To do →
Word for word, print each record, dropping any image it holds.

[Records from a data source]
= Beginning of Section =
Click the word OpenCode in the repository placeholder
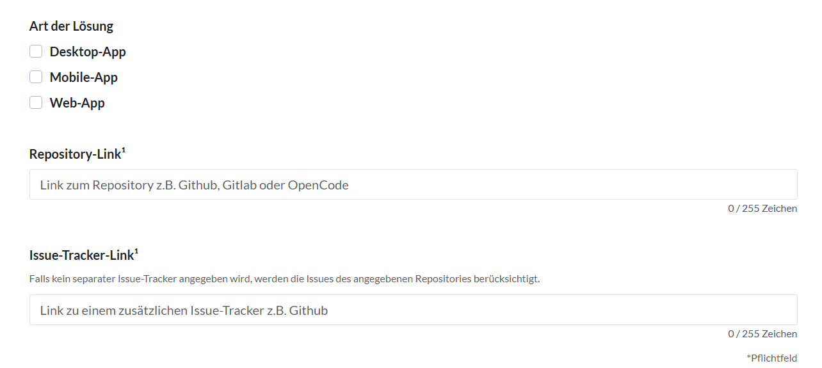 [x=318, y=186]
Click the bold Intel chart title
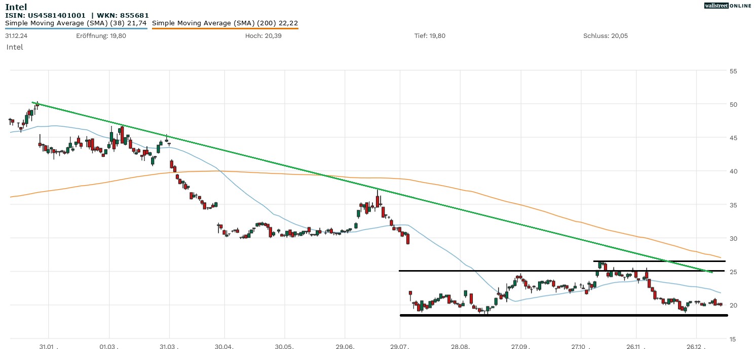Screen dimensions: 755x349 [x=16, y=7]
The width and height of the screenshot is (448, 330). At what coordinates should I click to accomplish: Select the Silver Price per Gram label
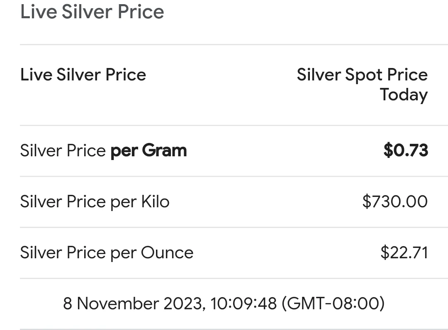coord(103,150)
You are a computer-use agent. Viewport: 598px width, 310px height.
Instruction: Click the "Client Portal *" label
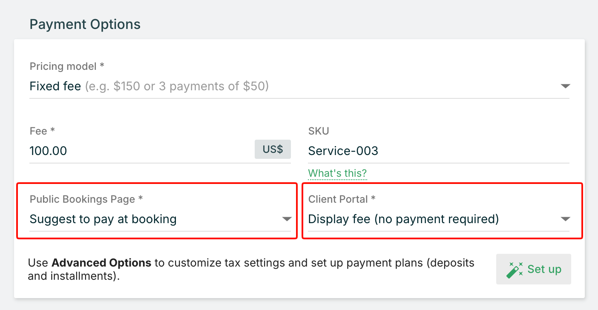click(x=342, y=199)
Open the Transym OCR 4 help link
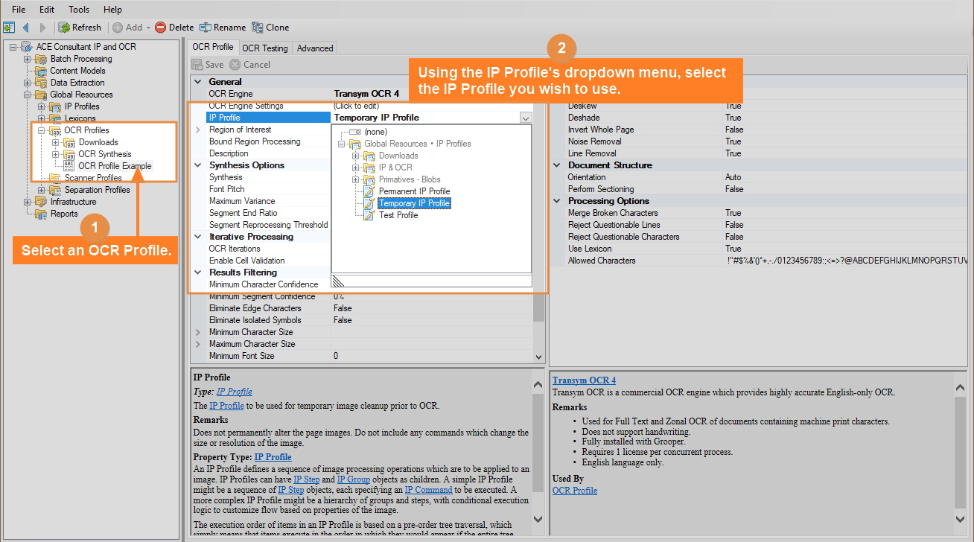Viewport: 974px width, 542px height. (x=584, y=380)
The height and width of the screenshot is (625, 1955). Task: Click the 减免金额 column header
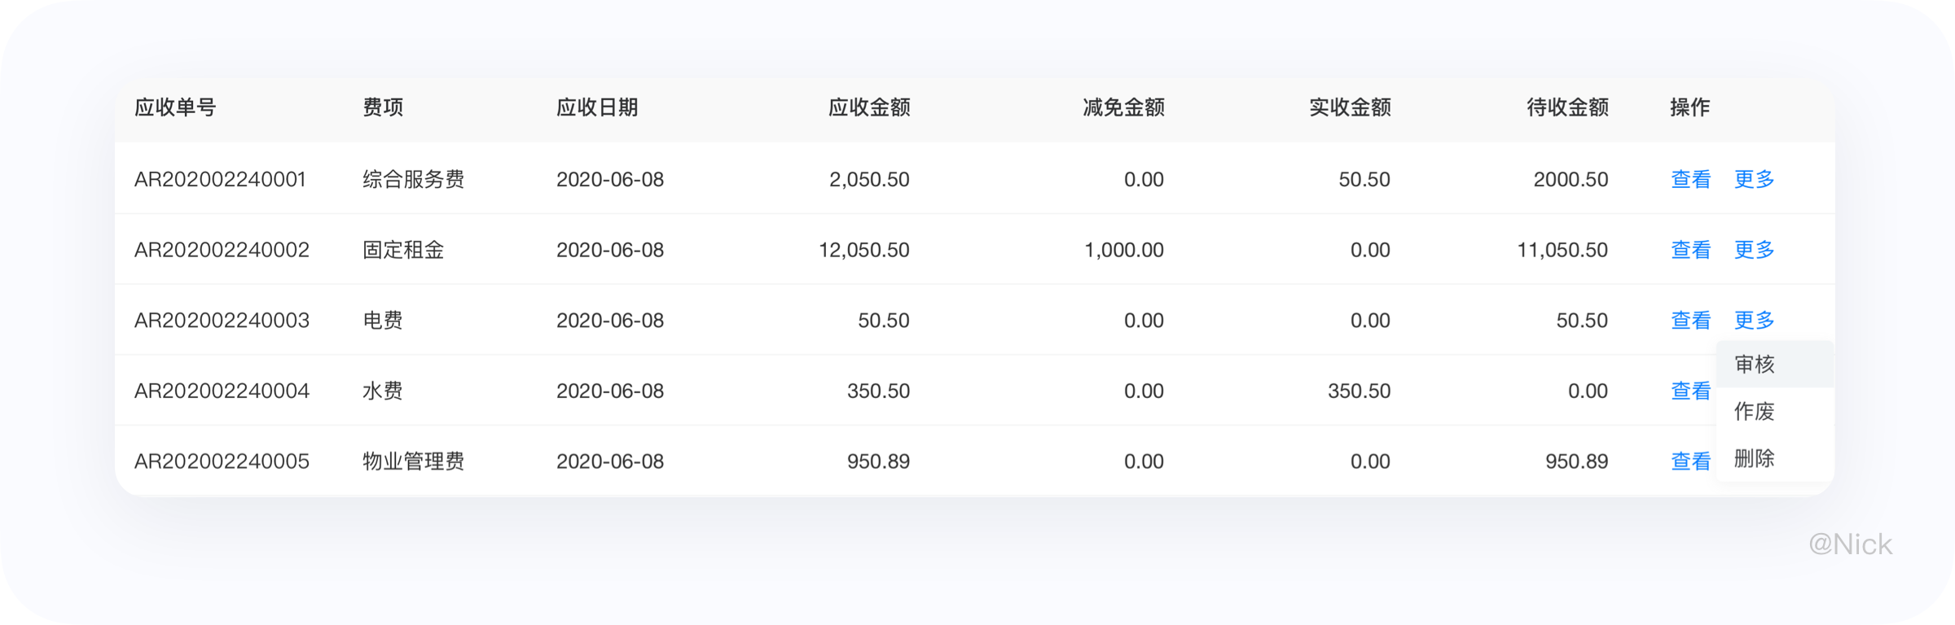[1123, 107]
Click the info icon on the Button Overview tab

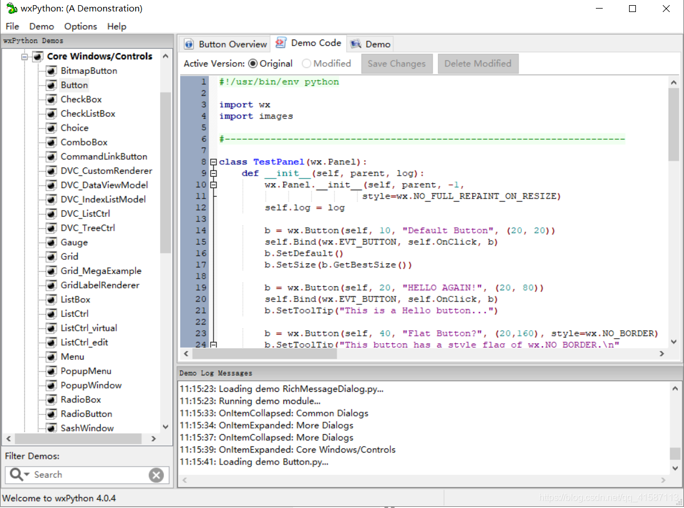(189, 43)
= End of Section =
Task output →
Click the word OpenCode in the repository placeholder
 [x=318, y=186]
Click the bold Intel chart title
Screen dimensions: 755x349 [x=16, y=7]
The width and height of the screenshot is (448, 330). At what coordinates should I click to accomplish: Select the Silver Price per Gram label
coord(103,150)
You are a computer-use agent. Viewport: 598px width, 310px height.
Instruction: Click the "Client Portal *" label
click(x=342, y=199)
Open the Transym OCR 4 help link
Viewport: 974px width, 542px height. (x=584, y=380)
The height and width of the screenshot is (625, 1955). Task: Click the 减免金额 column header
[1123, 107]
Click the info icon on the Button Overview tab

(189, 43)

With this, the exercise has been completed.